- EXERCISE DIRECTIONS:
In the article about the Asad Shah killing, which branch of Islam did Shah openly follow?

[START OF PASSAGE TO READ]

Tanveer Ahmed, from Toller, had admitted to repeatedly stabbing Asad Shah to death outside his shop in the Shawlands area of the city in March this year in a sectarian attack motivated by hatred of Shah’s religious views.
Glasgow murder of Asad Shah spurred by sectarianism in Pakistan
Ahmed, 32, a Sunni Muslim, confessed to confronting and then attacking Shah because the newsagent was an open adherent of the Ahmadi branch of Islam, which believes the prophet Muhammad was not the final Muslim prophet.
As he was led from the dock on Tuesday, Ahmed raised a clenched fist and shouted in Arabic: “Praise for the Prophet Muhammad, there is only one Prophet.” His cry was repeated by some supporters in the public gallery.
Passing sentence at the high court in Glasgow in a rare televised hearing, Lady Rae said the killing was an “appalling display of merciless violence” and a “barbaric, premeditated and wholly unjustified killing of a much-loved man”.
Describing the murder as “in effect an execution”, she told Ahmed: “Your determination to kill Mr Shah was obvious. What is so chilling is that what you did was calculated and deliberate. You did not know the deceased but you decided that you had a duty to kill him.”
It quickly emerged that Ahmed had singled Shah out because the shopkeeper, a father of three, was openly proselytising on social media and describing himself as a prophet.

[END OF PASSAGE TO READ]
[START OF GIVEN MATERIAL]

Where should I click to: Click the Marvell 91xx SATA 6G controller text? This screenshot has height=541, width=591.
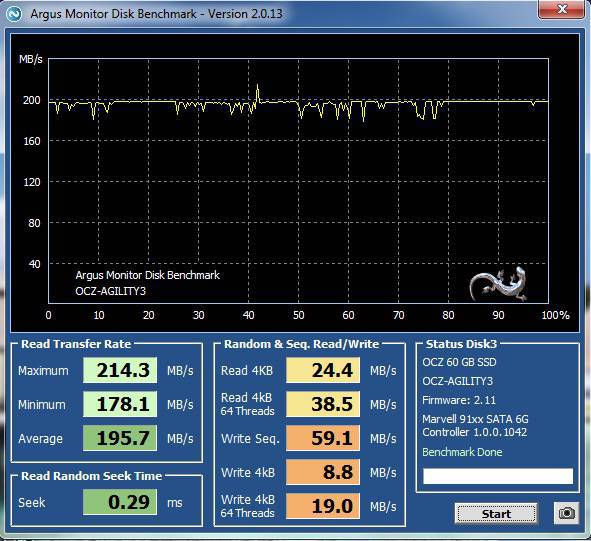[x=475, y=425]
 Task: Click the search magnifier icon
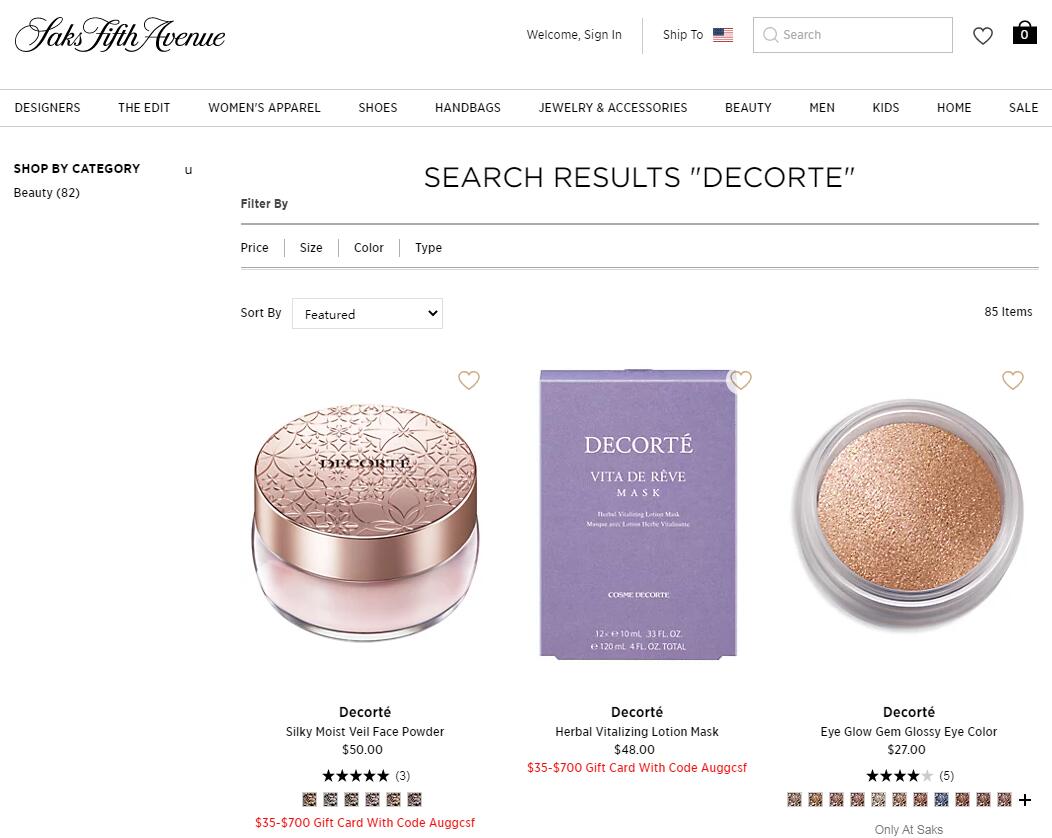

[END OF GIVEN MATERIAL]

- RESPONSE TO THE EXERCISE:
The Ahmadi branch of Islam.